Search the data below for the string "presentation". Extract every line that contains it.

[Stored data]
________________

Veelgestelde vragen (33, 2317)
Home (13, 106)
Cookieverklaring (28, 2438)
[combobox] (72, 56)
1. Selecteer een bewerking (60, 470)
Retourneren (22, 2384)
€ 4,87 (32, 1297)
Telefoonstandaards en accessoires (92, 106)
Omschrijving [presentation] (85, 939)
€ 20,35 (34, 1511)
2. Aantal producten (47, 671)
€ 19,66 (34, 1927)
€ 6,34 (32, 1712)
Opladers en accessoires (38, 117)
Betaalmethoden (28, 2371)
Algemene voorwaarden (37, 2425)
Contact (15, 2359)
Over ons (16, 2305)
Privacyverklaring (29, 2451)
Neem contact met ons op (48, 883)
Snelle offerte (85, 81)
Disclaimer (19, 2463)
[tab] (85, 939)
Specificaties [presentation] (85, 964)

________________

Response area:
Omschrijving [presentation] (85, 939)
Specificaties [presentation] (85, 964)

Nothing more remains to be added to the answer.